Copy out the items word for word, from the line containing "Given: View the" down to the end of the items, with the pictures left out.

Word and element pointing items
--- --- ---

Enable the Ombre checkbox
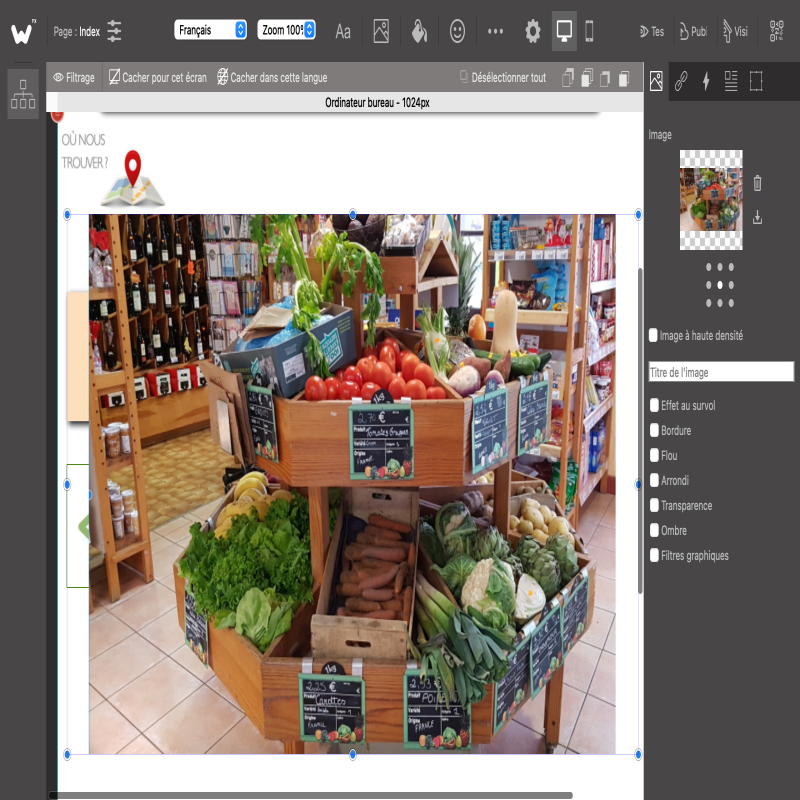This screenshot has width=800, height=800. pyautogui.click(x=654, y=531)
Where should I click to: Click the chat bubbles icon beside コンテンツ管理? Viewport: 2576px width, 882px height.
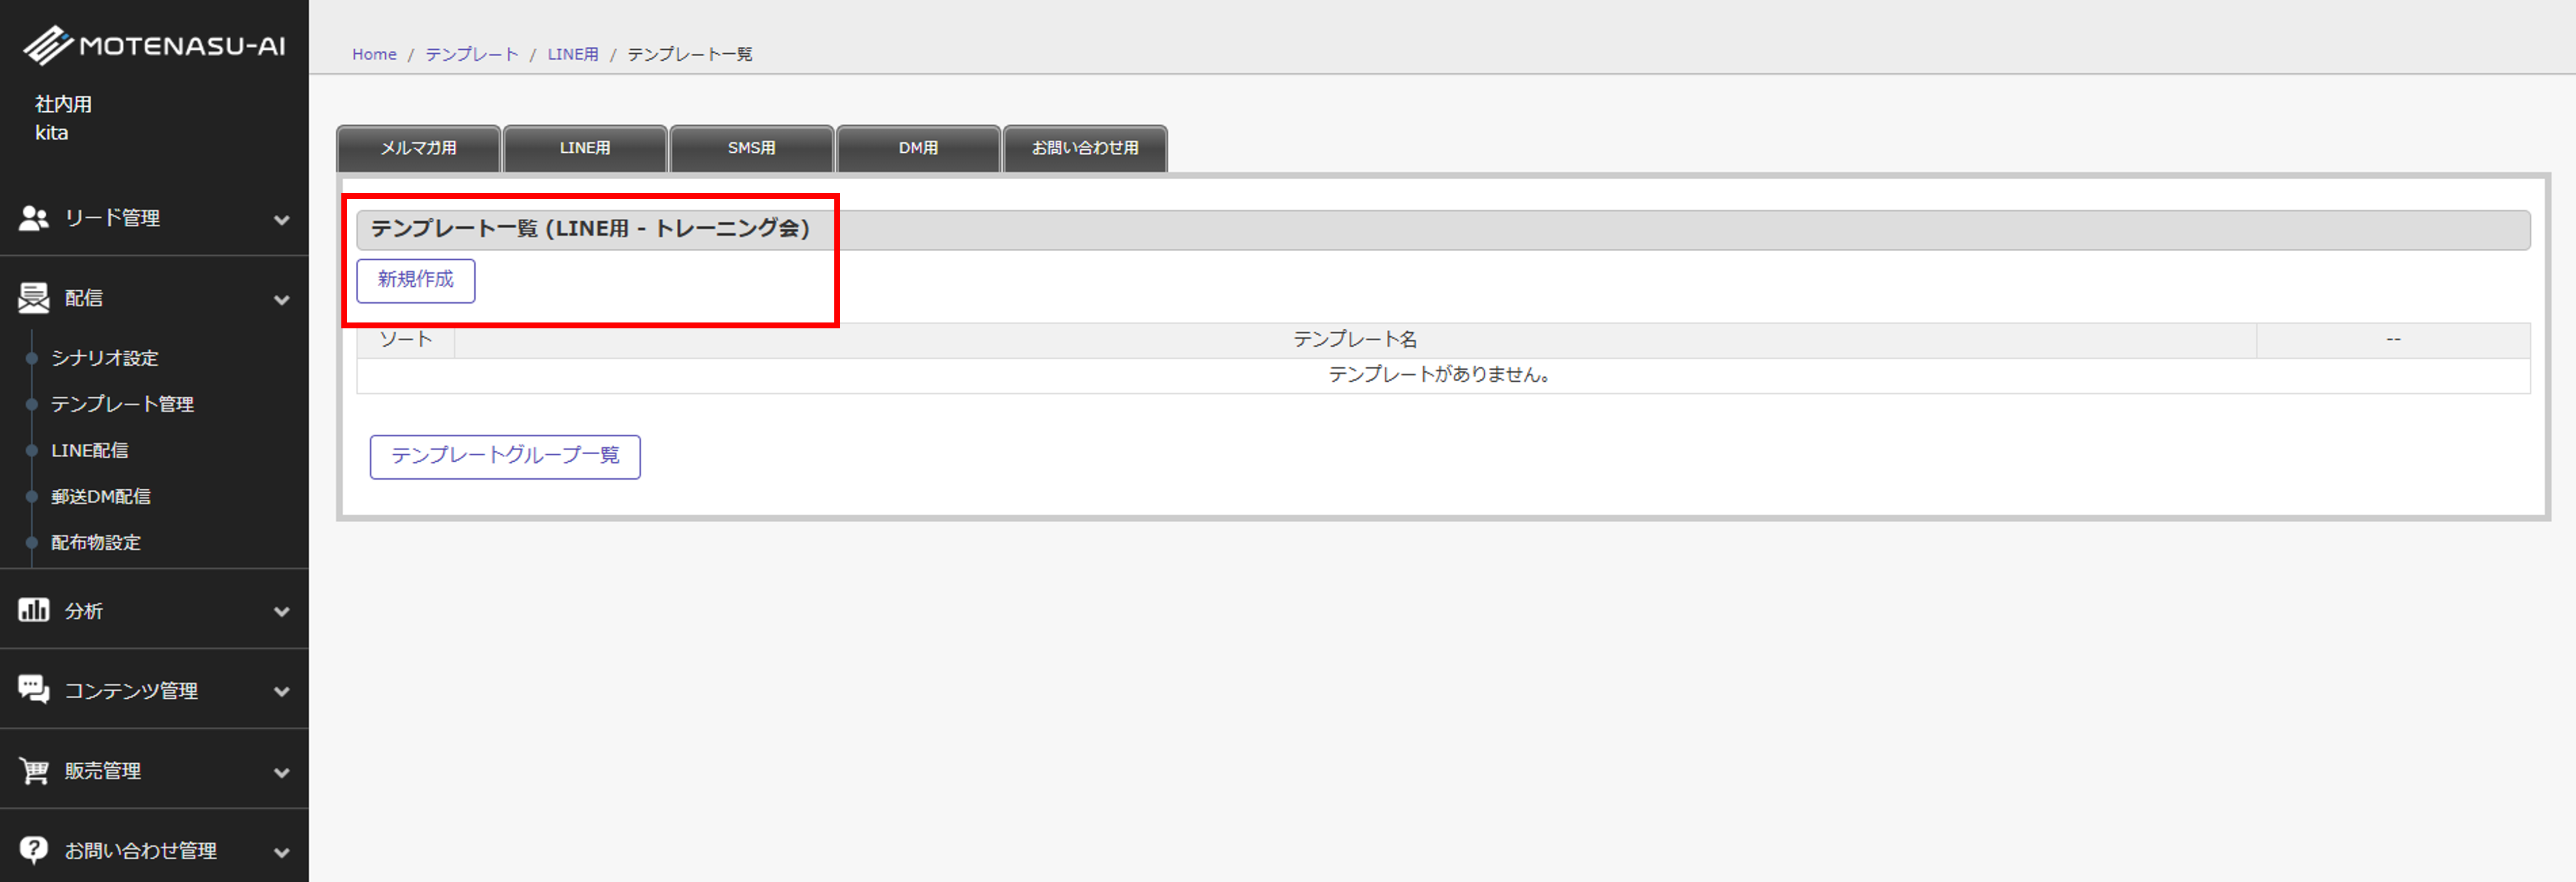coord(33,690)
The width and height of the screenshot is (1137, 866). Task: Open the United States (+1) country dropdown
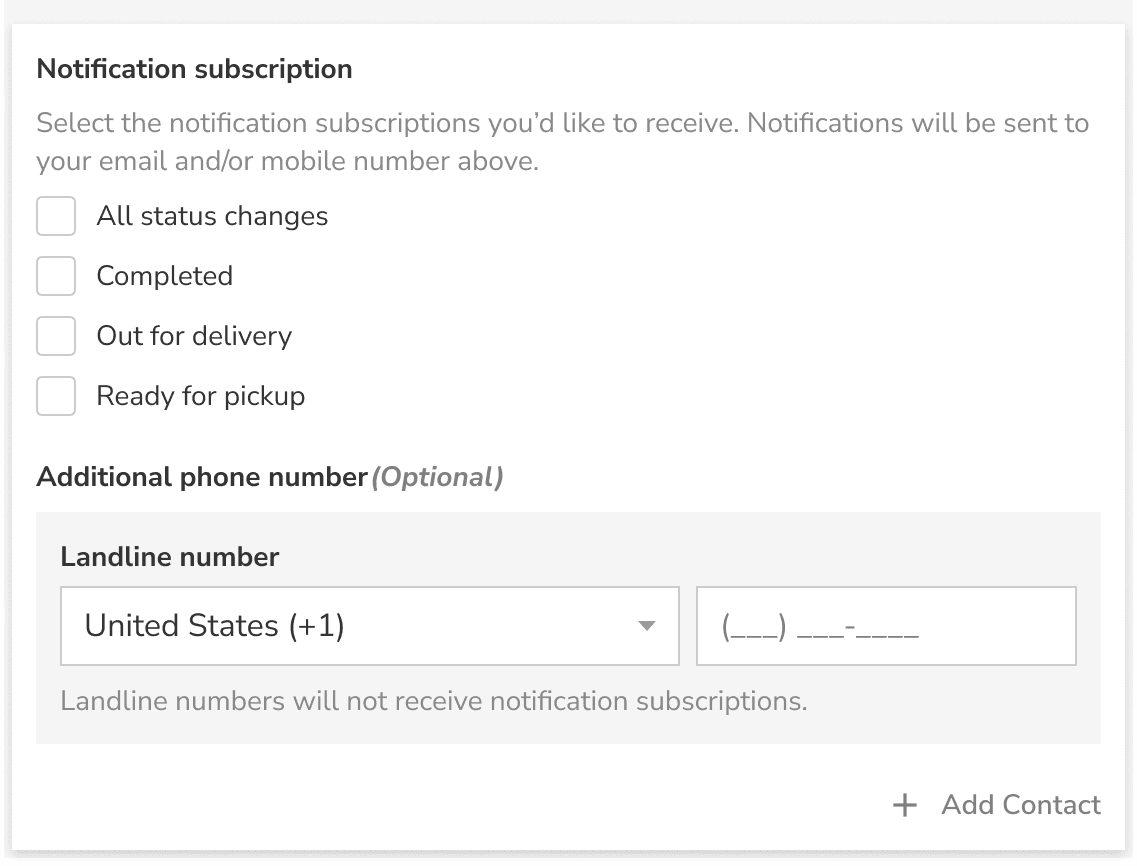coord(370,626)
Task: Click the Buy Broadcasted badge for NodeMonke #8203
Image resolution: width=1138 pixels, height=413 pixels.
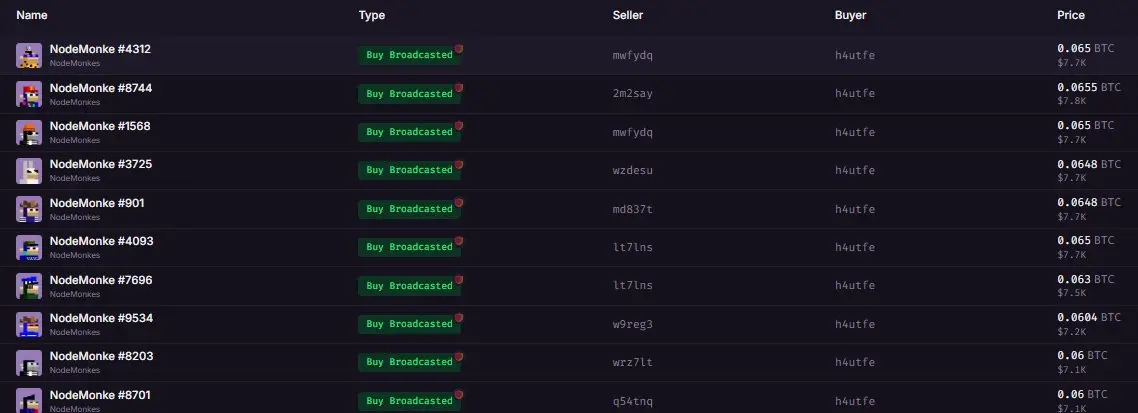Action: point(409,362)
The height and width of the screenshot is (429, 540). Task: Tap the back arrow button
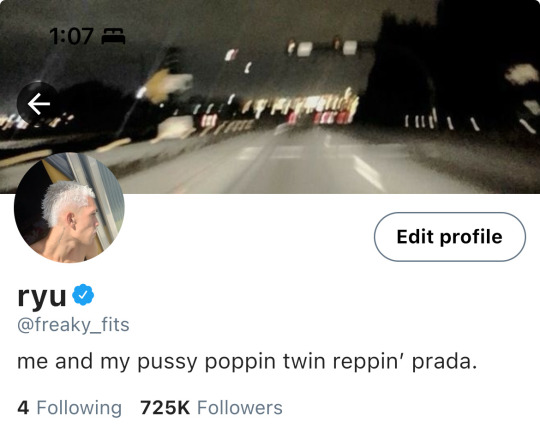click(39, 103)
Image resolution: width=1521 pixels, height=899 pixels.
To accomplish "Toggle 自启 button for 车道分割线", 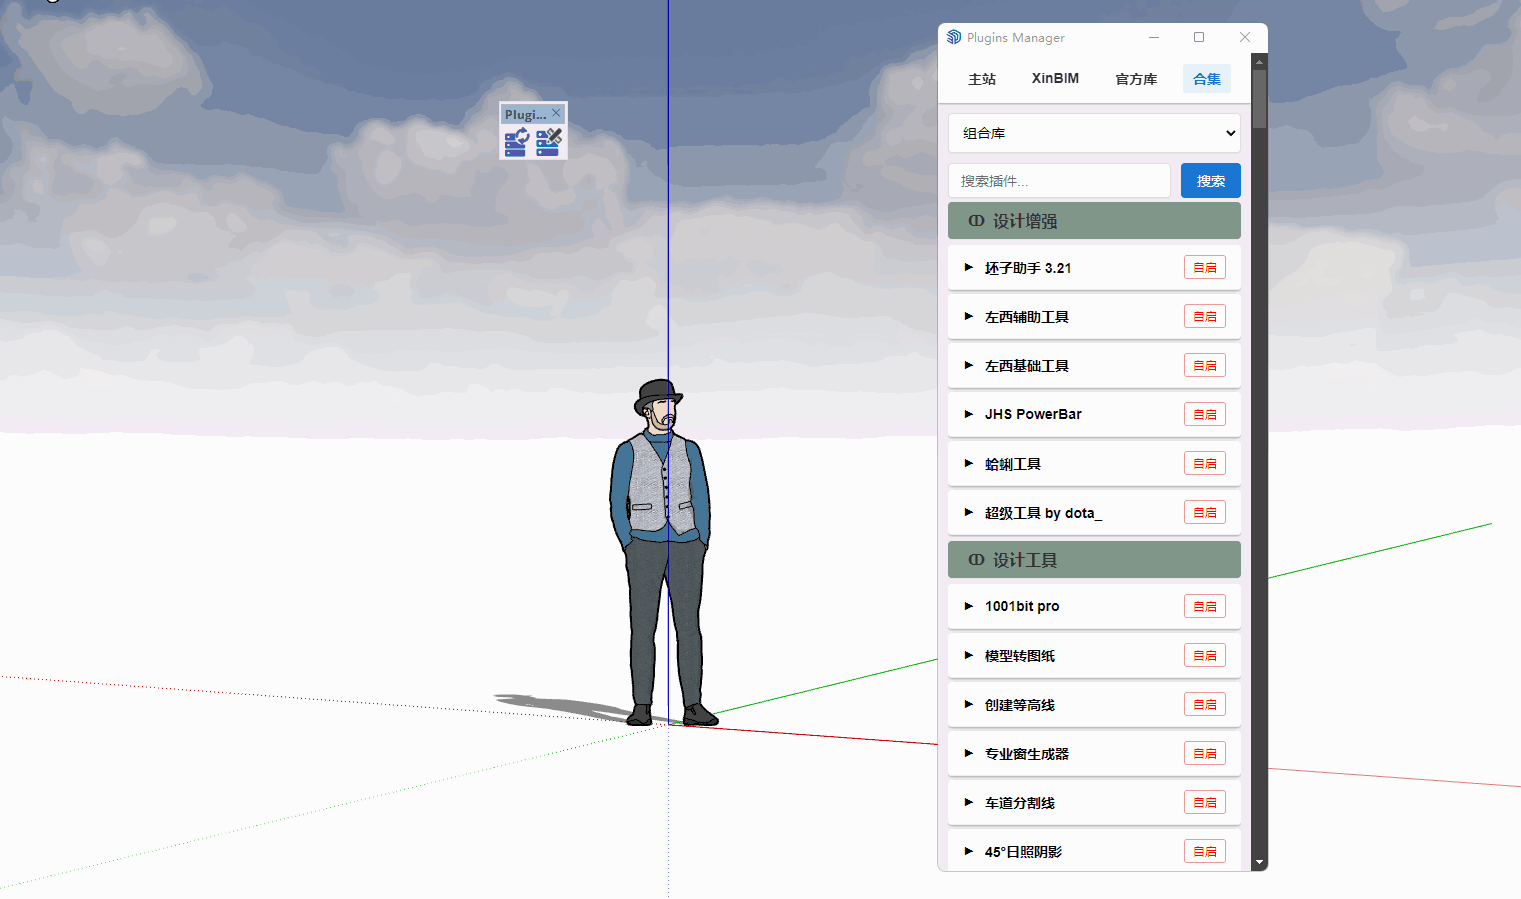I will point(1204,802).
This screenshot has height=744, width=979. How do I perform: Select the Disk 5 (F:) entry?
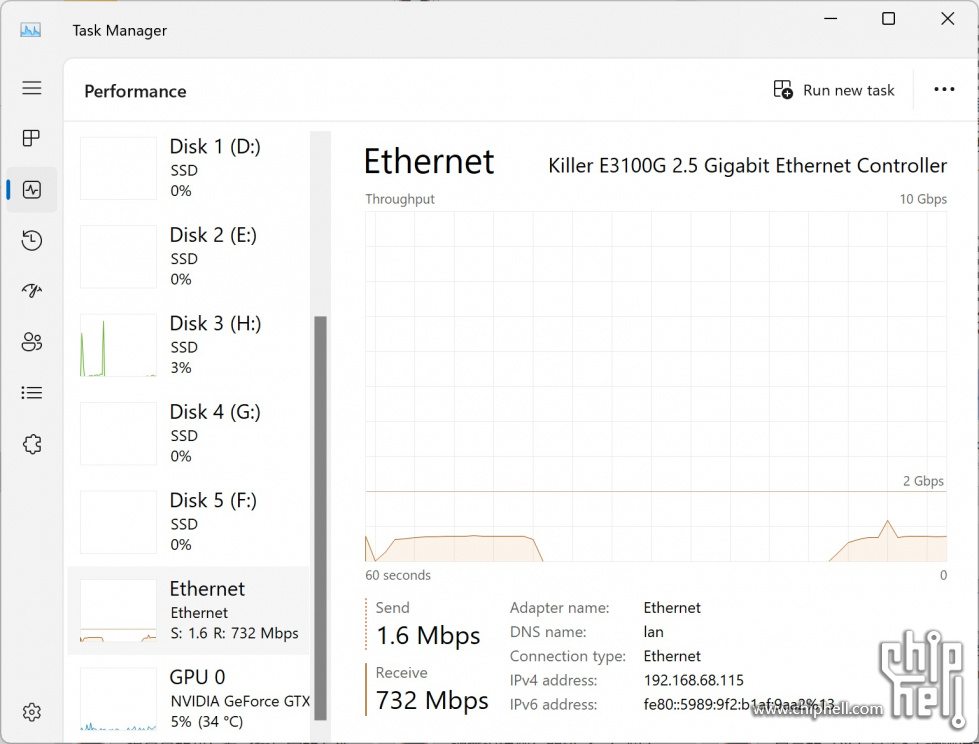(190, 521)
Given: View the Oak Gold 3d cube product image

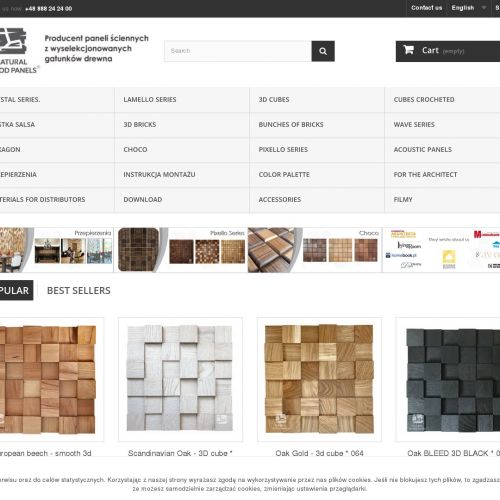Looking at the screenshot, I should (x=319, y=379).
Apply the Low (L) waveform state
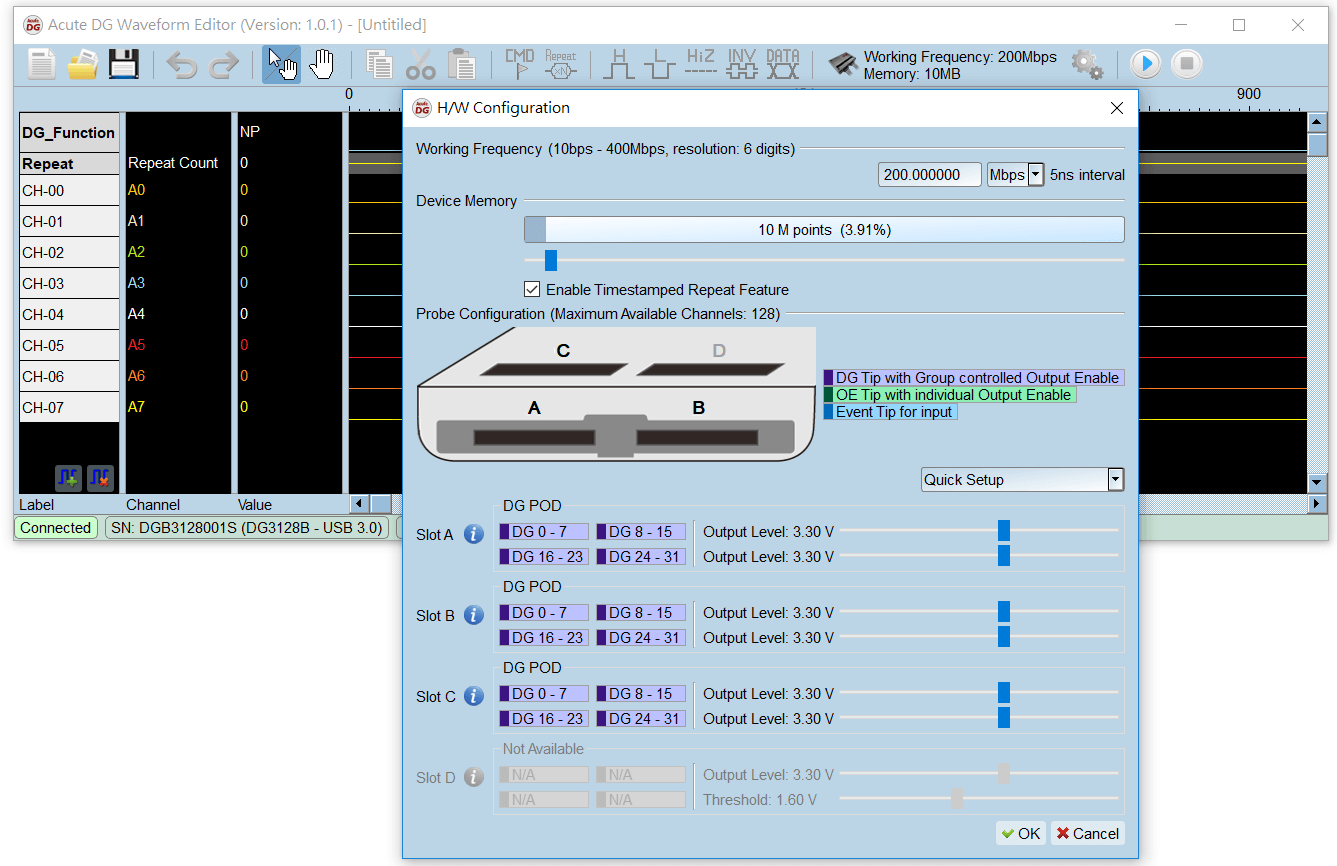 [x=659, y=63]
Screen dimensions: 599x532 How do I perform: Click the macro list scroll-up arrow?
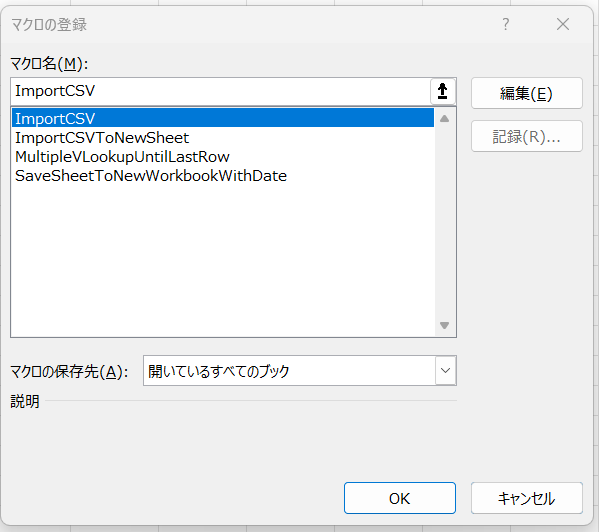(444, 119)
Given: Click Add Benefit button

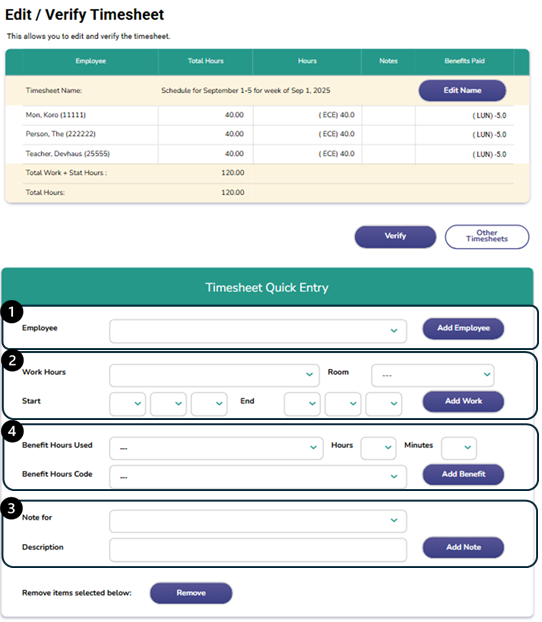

--- --- ---

Exercise response:
Given: View the Oak Gold 3d cube product image

Looking at the screenshot, I should (x=319, y=379).
Apply the Low (L) waveform state
 [x=659, y=63]
Screen dimensions: 599x532 How do I perform: Click the macro list scroll-up arrow?
(444, 119)
Given: Click Add Benefit button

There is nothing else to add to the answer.